I look from Steve to Jeanine. ‘I can’t tell you any more. I think that it could be really risky.’

‘Risky, how?’ Jeanine demands, her brow knitted into a frown.

‘There are some scary people after me.’

The money wasn’t all going to Ian and me. It was going to the person who’d set the whole plan in motion from the start. Who’d known that I could do the job but would never do it if he were the one to ask. He had to find someone who I would do it for: a poor boy who was desperate and wanted to be rich.

For a moment, I feel sorry for Ian, sorry that my father used him like that. My father was a pathological con man, a greedy man who used both of us for his own purposes. The millions that I transferred went to his accounts set up specifically for my transaction.

My father wasn’t the only one who was going to benefit from my skills. Some of the money was going to Tony DeMarco. Tony was one of my father’s most important business associates. He sent my father his first client, and then more and more. My father gave Tony kickbacks, or, as they say in the financial industry, ‘finder’s fees.’ He thought he was going to make a lot of money off my transactions.
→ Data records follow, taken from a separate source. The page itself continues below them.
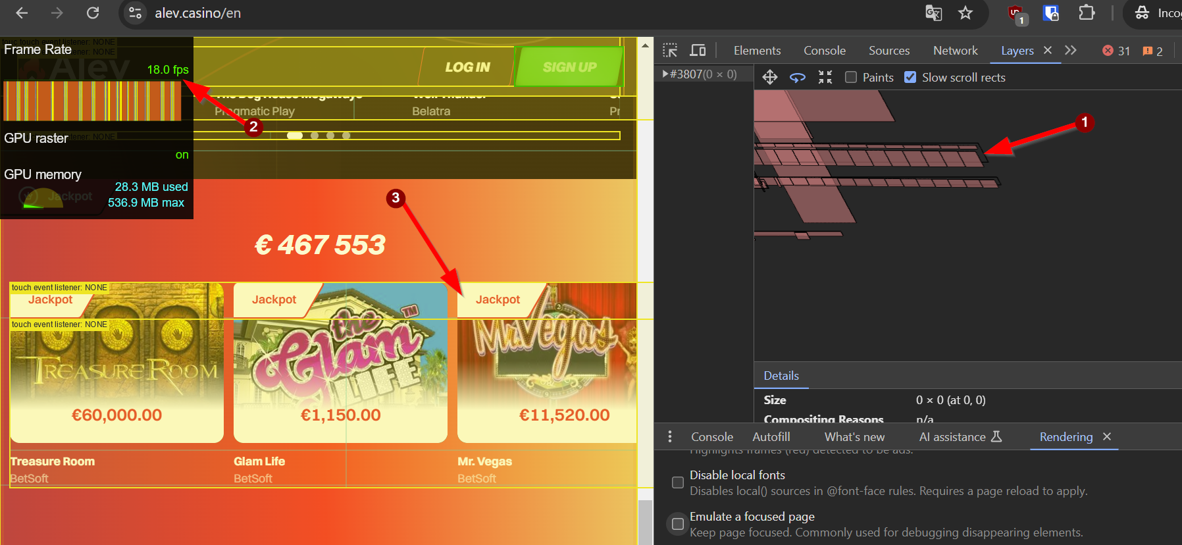Screen dimensions: 1182x545
Task: Expand the #3807 layer tree item
Action: point(665,74)
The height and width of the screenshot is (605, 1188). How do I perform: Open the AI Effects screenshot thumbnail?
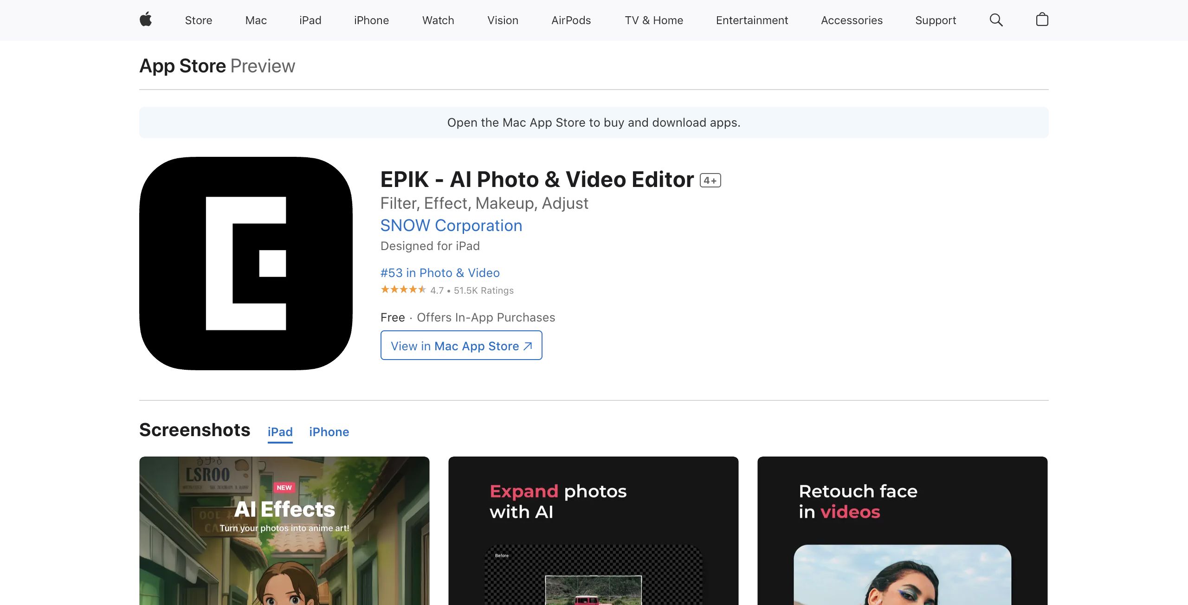(x=284, y=530)
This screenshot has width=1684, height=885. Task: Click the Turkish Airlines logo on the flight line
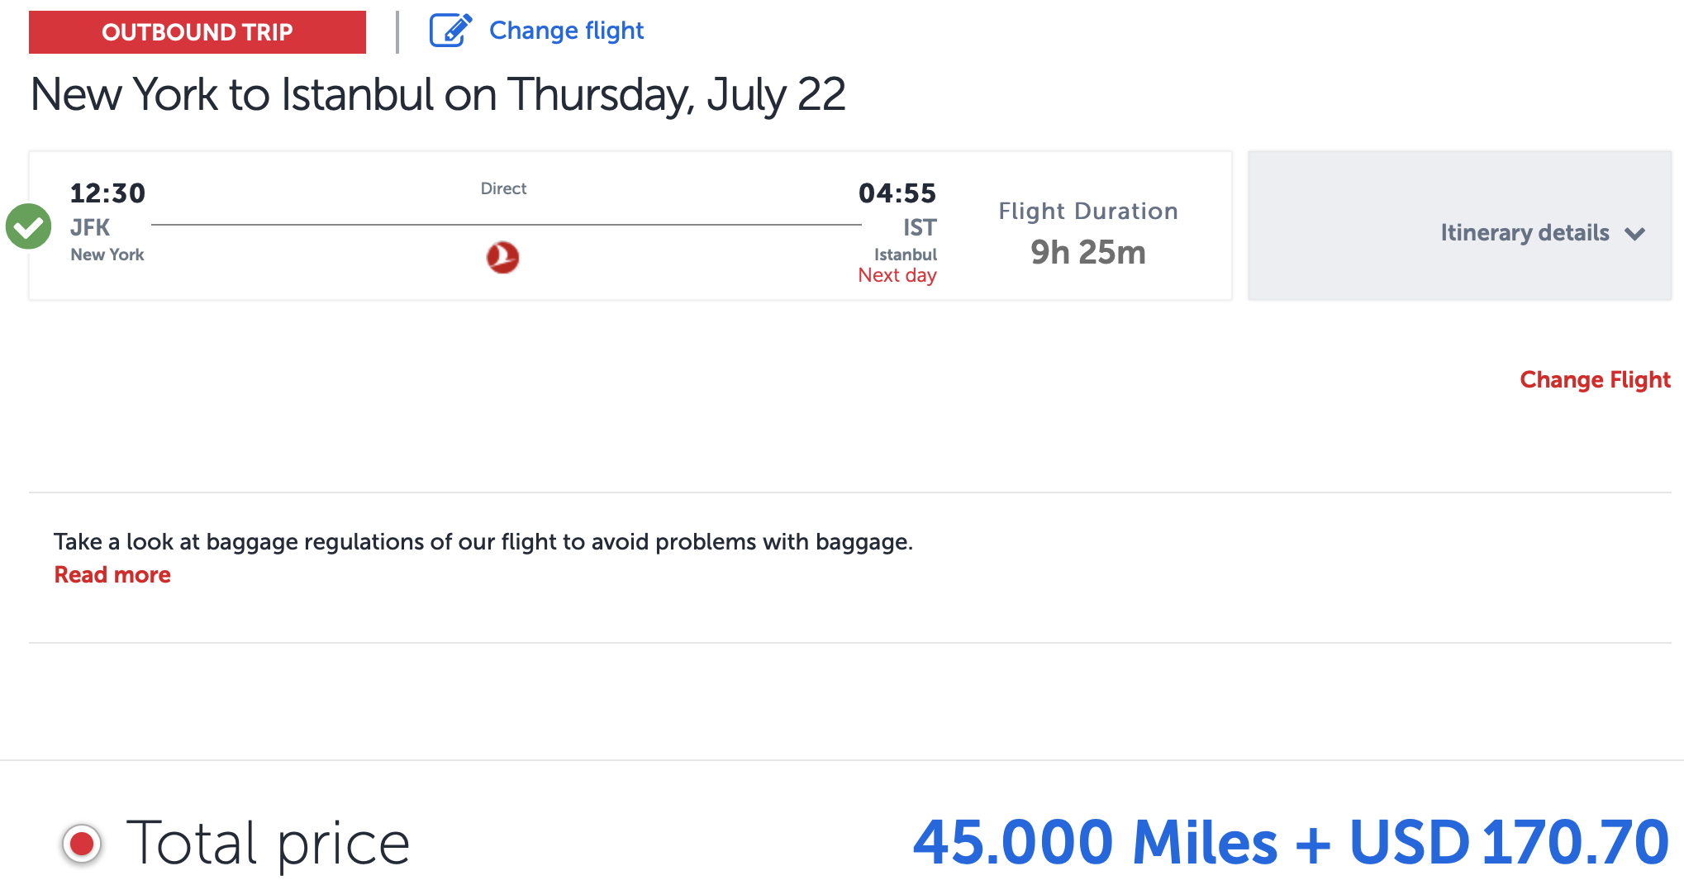(504, 257)
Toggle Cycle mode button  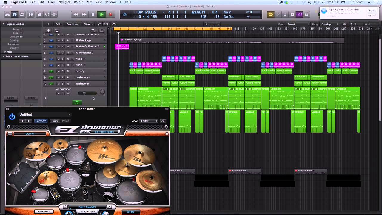click(270, 14)
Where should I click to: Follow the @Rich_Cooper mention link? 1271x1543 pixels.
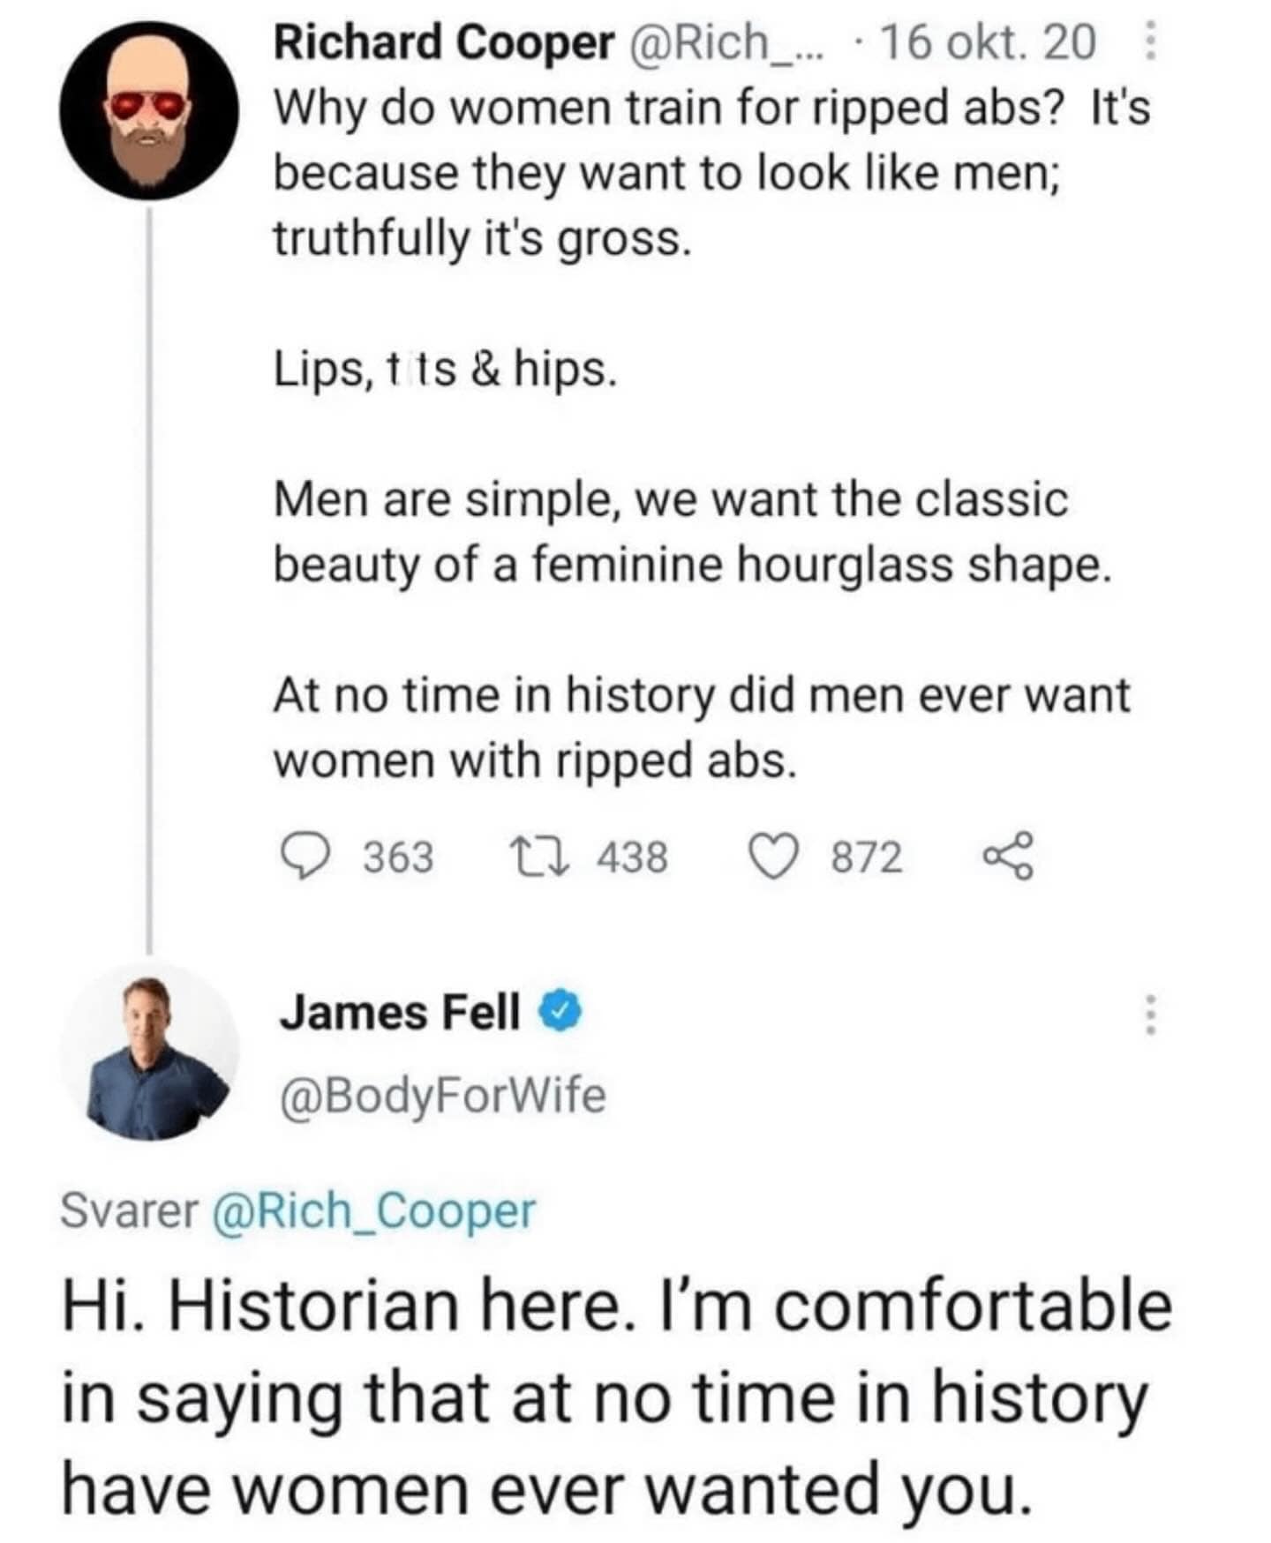pos(373,1210)
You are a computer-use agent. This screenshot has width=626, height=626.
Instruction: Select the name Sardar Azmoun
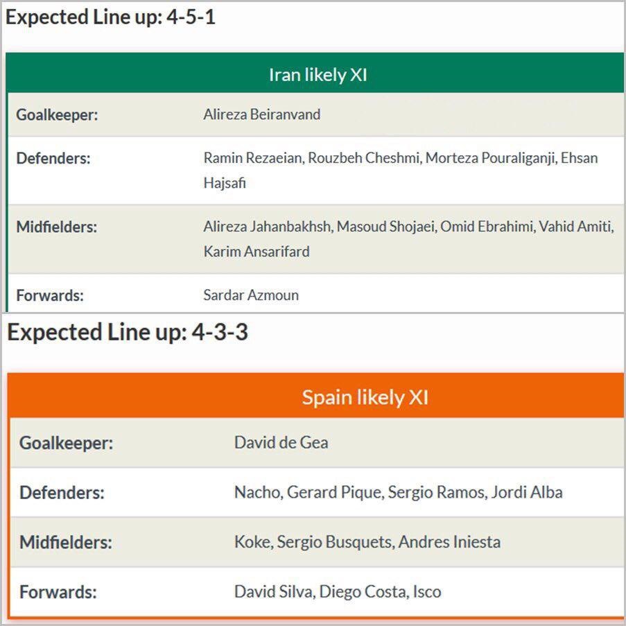pos(251,295)
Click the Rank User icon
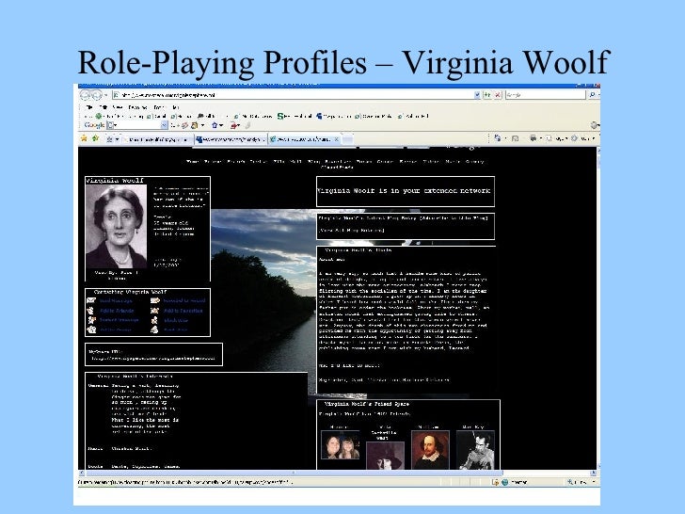This screenshot has height=514, width=685. tap(156, 330)
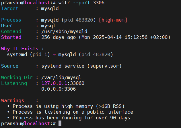The width and height of the screenshot is (181, 128).
Task: Click the /var/lib/mysql working directory path
Action: (x=61, y=77)
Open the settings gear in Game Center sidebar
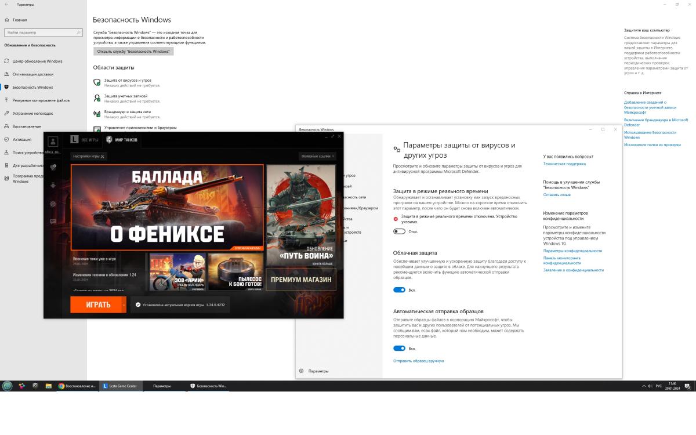 tap(53, 204)
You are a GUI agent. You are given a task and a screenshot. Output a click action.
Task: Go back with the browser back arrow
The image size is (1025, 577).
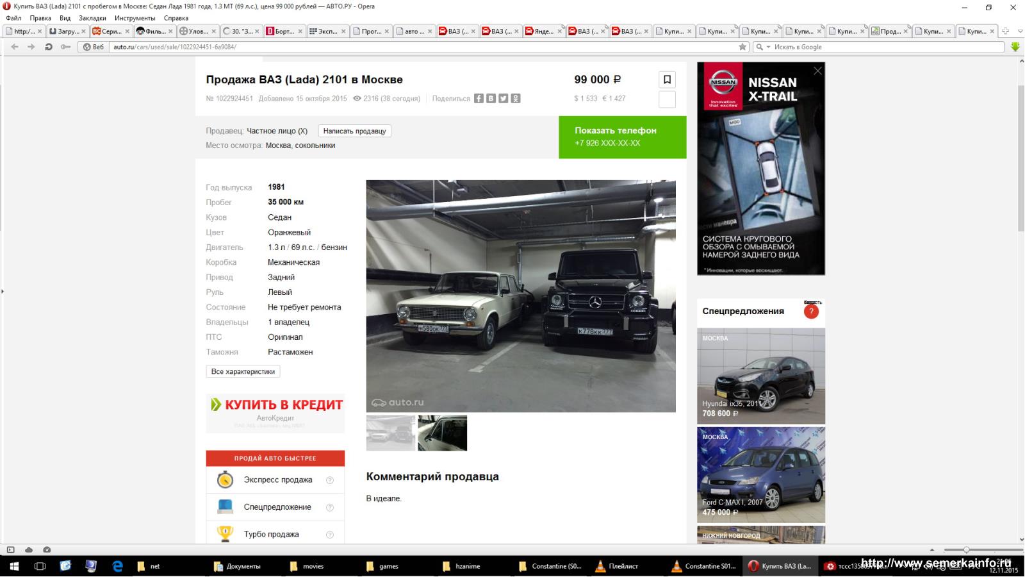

Until he found out that one of the accounts we broke into was one of his, and his money vanished. I had rerouted it into the account I’d set up to pay Tracker that I hadn’t told anyone about. It was the only account that wasn’t frozen because the Feds couldn’t find it. I didn’t know Tony was the account holder. All I had were numbers. But if I had known, I don’t know whether it would have made a difference. After all, none of it was personal.

Tony DeMarco thought my father and I planned it together. So he went to the Feds and in exchange for his testimony about my father’s business and, by extension, me, he got a pass. It took a couple of years, but my father went to prison for life. I had disappeared, and no one could find me.